15.3. Web Sessions

15.3.1. Web Session Timeout

Web Sessions guard persistent authorized access to SavaPage. By default, all sessions expire after a certain period of inactivity. Each interaction with the Web App that results in a call to the SavaPage Web Server resets the inactivity timer. Explicitly logging out of any SavaPage Web App will immediately end the session. However, closing the browser window or tab won't: the session will be marked for removal after expiration. The actual removal of expired sessions is performed by a cyclic scavenge process. The cycle interval can be set in the server.properties file.

The default timeout periods for different login types are shown in the table below:

Login typeDefault value

Admin Web App

1440 minutes (24 hours)

User Web App

60 minutes (1 hour)

Table 15.2. Default Web Session Timeout Values


The timeout value (in minutes) can be changed using the configuration properties below. A value of 0 indicates that the session will never time out: the downside is that these sessions are not scavenged ever. A positive value will make sure that sessions are scavenged at some point in time.

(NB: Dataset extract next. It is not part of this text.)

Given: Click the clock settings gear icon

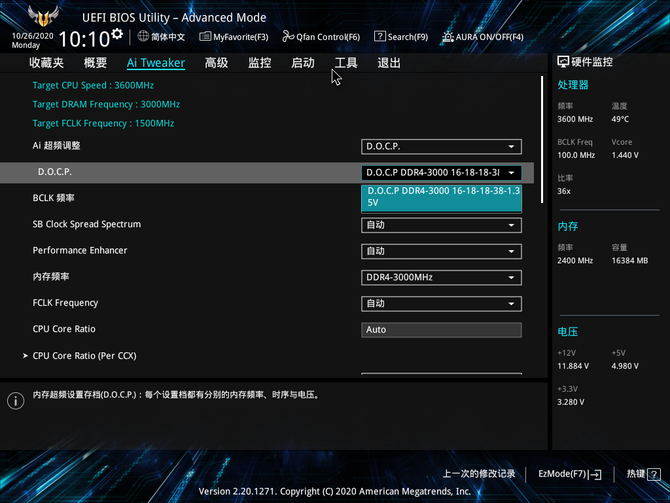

Configuration propertyDescription

web-login.admin.session-timeout-mins

Inactivity timeout for the Admin Web App

web-login.user.session-timeout-mins

Inactivity timeout for the User Web App

Table 15.3. Web Session Timeout Configuration Properties


See Section 4.10.14.11, “Config Editor” for information about changing configuration properties.

Changed inactivity timeout values take effect for new sessions.

When a session has expired in an open Web App, users are given a warning message, and must login again. When Authentication Tokens are used, users will see the message, but will be able to continue without the need to login.

Note that some pages periodically refresh the page (or data on the page), such as the Dashboard. A session will not time out if a browser is left on these pages, as it will be considered active.

15.3.2. Web Session Cookies

Session tracking cookies like JSESSIONID and BAYEUX_BROWSER are marked as HttpOnly. An HttpOnly cookie cannot be accessed by client-side APIs, such as JavaScript, and may therefore help mitigate certain kinds of cross-site scripting attacks.